# [What you should do]
Would you repeat the listing below exactly, with no pictures in it?
.....
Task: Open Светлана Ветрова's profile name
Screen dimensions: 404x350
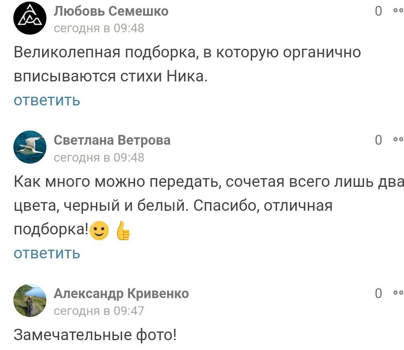Action: pos(112,140)
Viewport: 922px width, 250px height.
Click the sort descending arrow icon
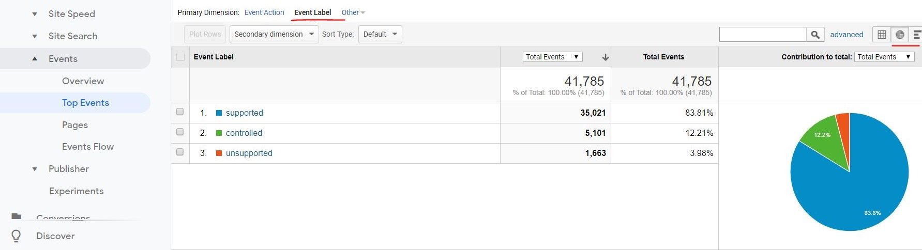(606, 57)
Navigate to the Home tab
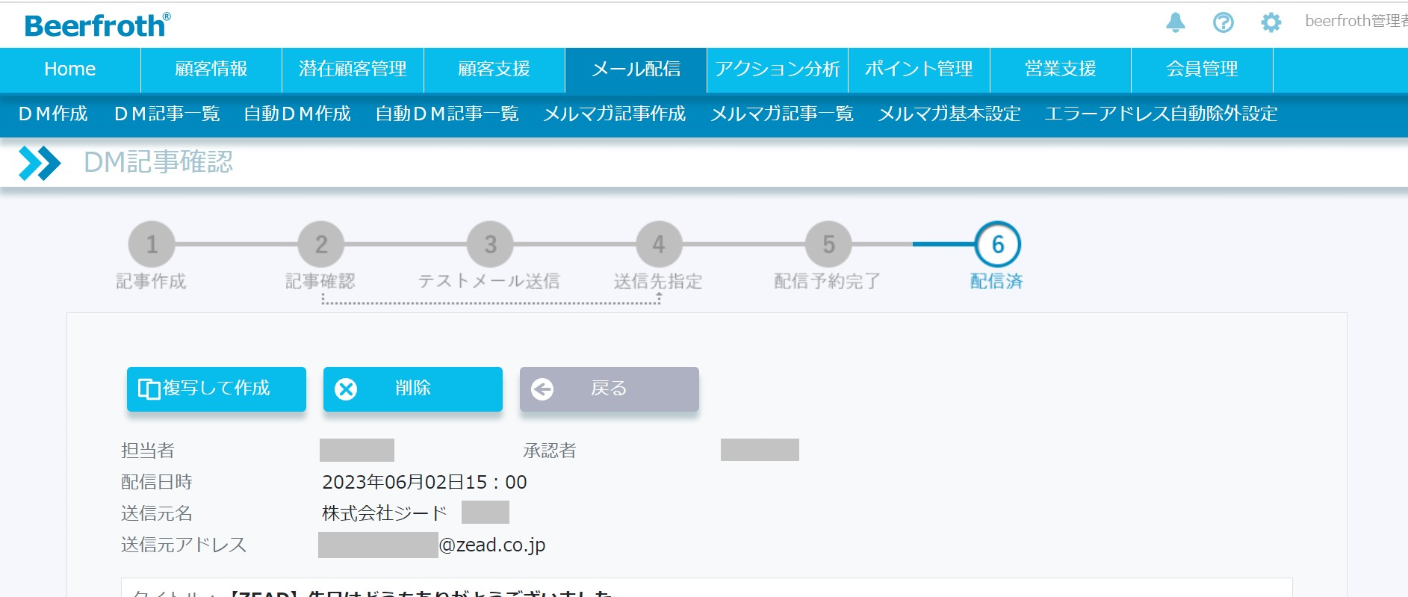Viewport: 1408px width, 597px height. click(x=70, y=69)
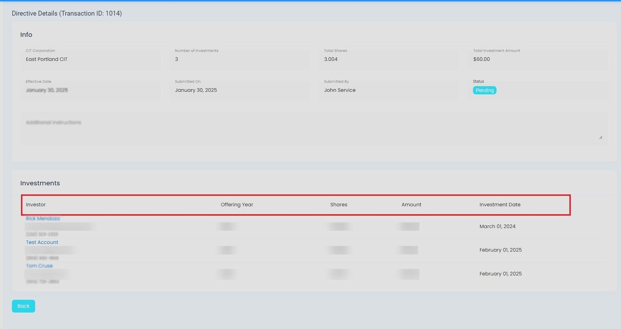This screenshot has width=621, height=329.
Task: Click the Total Investment Amount $60.00 field
Action: click(538, 59)
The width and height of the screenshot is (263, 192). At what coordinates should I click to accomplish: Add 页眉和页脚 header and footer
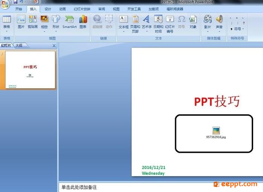pos(135,24)
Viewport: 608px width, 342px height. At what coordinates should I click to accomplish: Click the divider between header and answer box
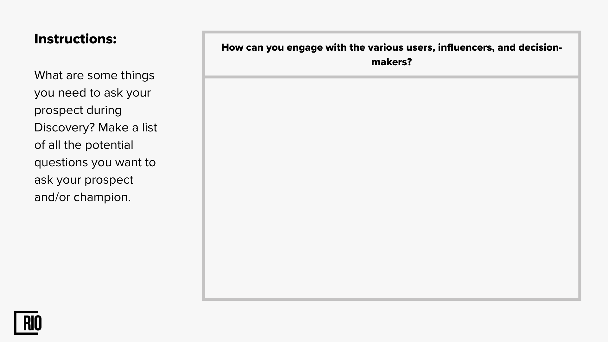(391, 77)
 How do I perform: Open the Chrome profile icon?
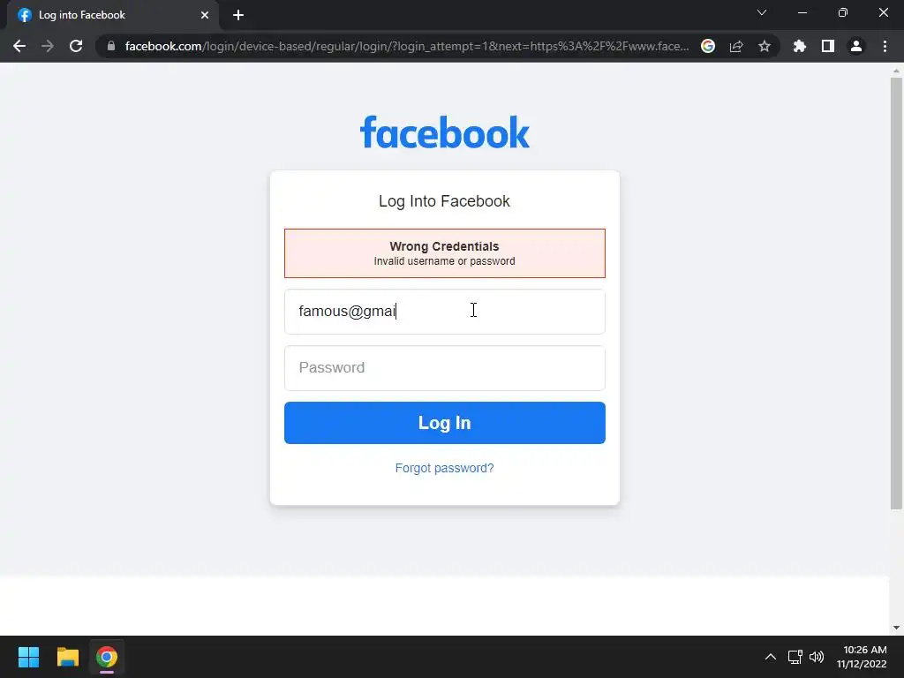click(856, 46)
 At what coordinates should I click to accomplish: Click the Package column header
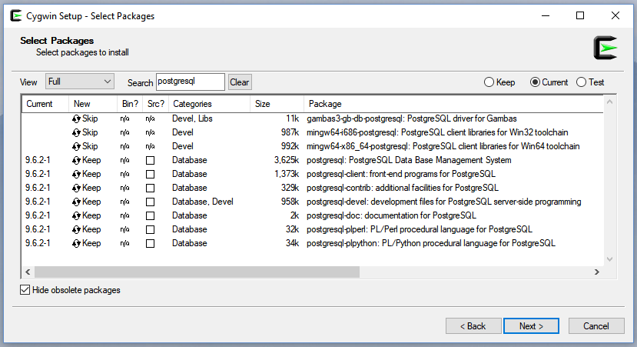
.....
# [Solution]
Task: Open Светлана Ветрова's profile name
Screen dimensions: 404x350
Action: pos(112,140)
Viewport: 922px width, 250px height.
Click the sort descending arrow icon
(606, 57)
Navigate to the Home tab
Viewport: 1408px width, 597px height. click(x=70, y=69)
This screenshot has width=621, height=329.
Task: Click the Total Investment Amount $60.00 field
Action: click(538, 59)
The width and height of the screenshot is (263, 192). At what coordinates should I click to accomplish: Add 页眉和页脚 header and footer
pos(135,24)
Viewport: 608px width, 342px height. At what coordinates should I click to accomplish: Click the divider between header and answer box
(391, 77)
 How do I perform: Open the Chrome profile icon?
click(856, 46)
 At what coordinates should I click to accomplish: Click the Package column header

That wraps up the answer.